* **Screenshot grounding data**:
......

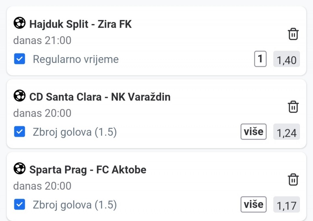Click the soccer ball icon beside CD Santa Clara
The height and width of the screenshot is (221, 313).
(19, 96)
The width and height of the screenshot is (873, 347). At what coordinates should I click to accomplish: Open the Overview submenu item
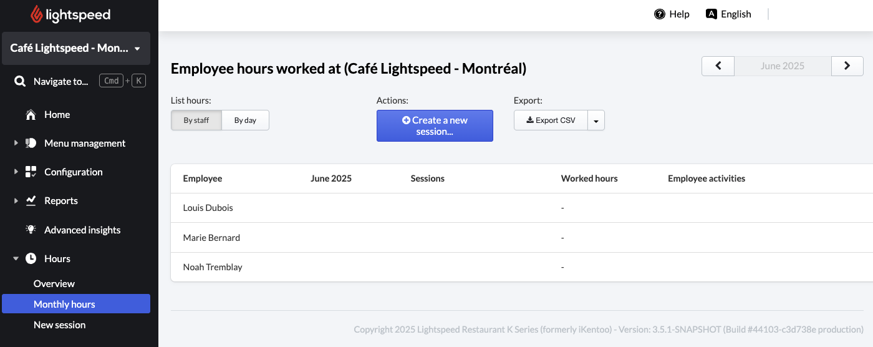pyautogui.click(x=54, y=283)
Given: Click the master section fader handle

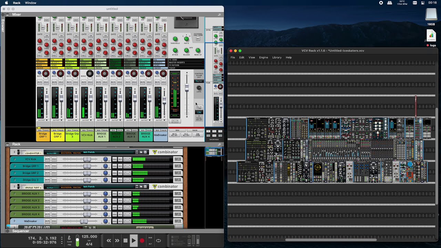Looking at the screenshot, I should pyautogui.click(x=187, y=87).
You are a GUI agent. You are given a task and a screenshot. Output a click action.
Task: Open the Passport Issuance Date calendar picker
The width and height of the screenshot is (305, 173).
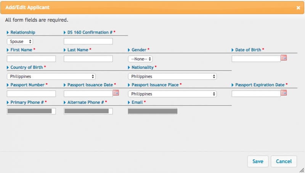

......

* **WHAT YOU HAVE TO DO**:
Output exactly the lines from the line containing "Given: Click the master section fader handle" through the last line of the records, both included, and leave out every picture.

* **WRITTEN SOLUTION**:
Given: Click the master section fader handle

Looking at the screenshot, I should pyautogui.click(x=187, y=87).
You are a GUI agent. You are given a task and a screenshot. Output a click action.
Task: Open the Passport Issuance Date calendar picker
The width and height of the screenshot is (305, 173).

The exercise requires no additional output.